[Dataset entries]
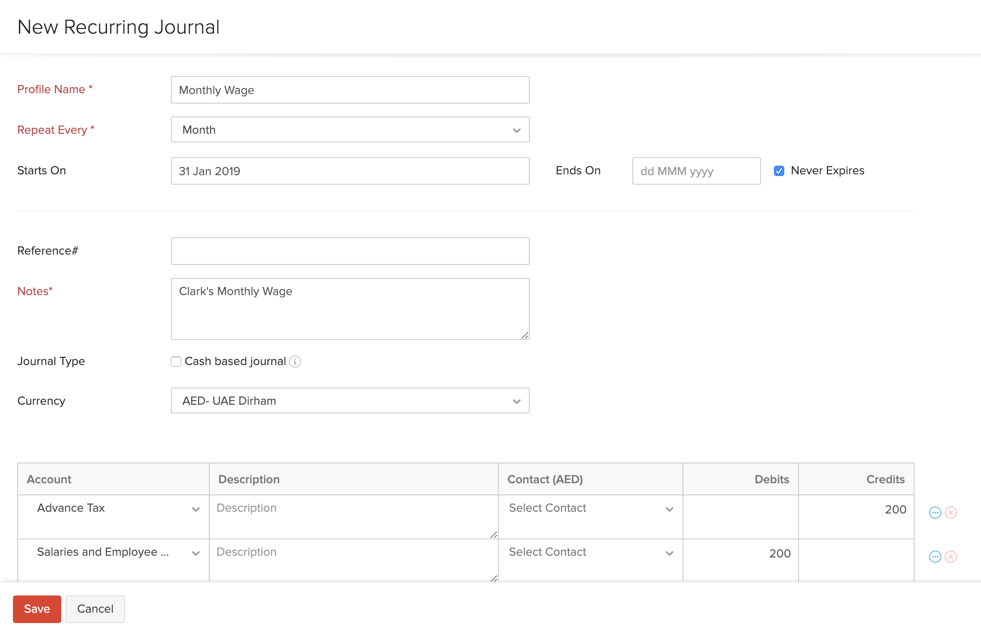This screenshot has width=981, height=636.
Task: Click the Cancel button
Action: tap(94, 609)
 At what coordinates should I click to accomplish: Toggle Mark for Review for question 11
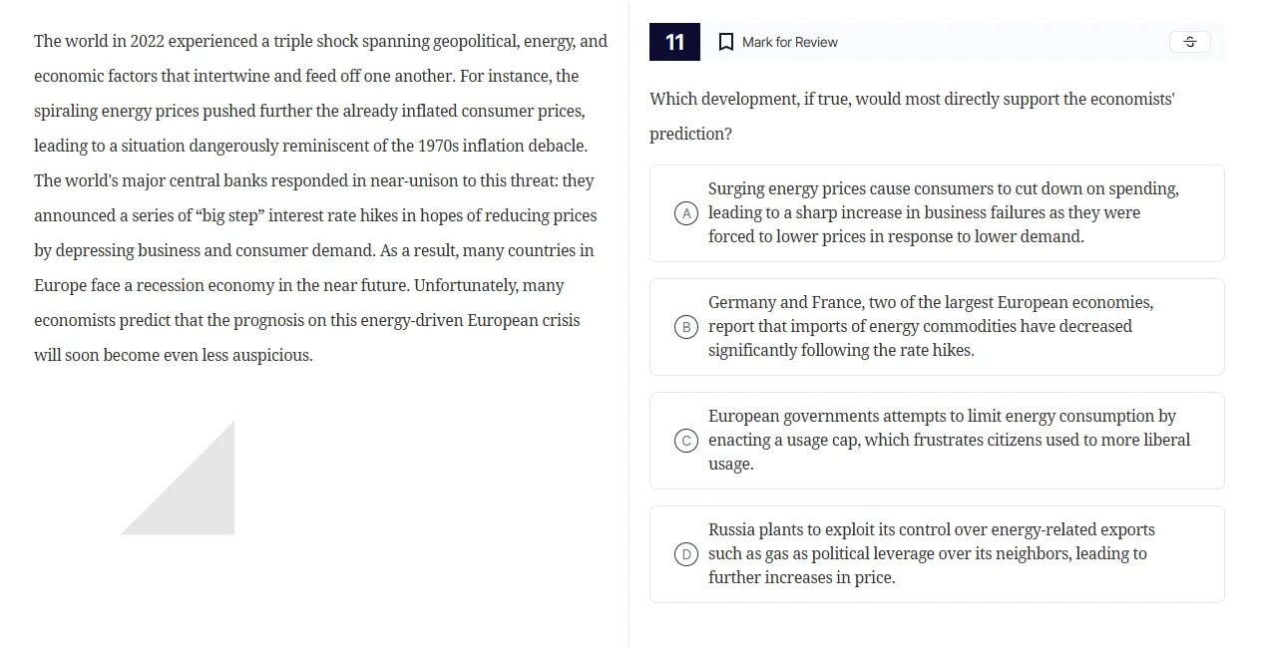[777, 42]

→ **Task item**: Print once more, exactly, the lines from the one with "At what coordinates" through the last line of the data, both ends included, without any pictures.

→ **Expected answer**:
 At what coordinates should I click to accomplish: Toggle Mark for Review for question 11
[777, 42]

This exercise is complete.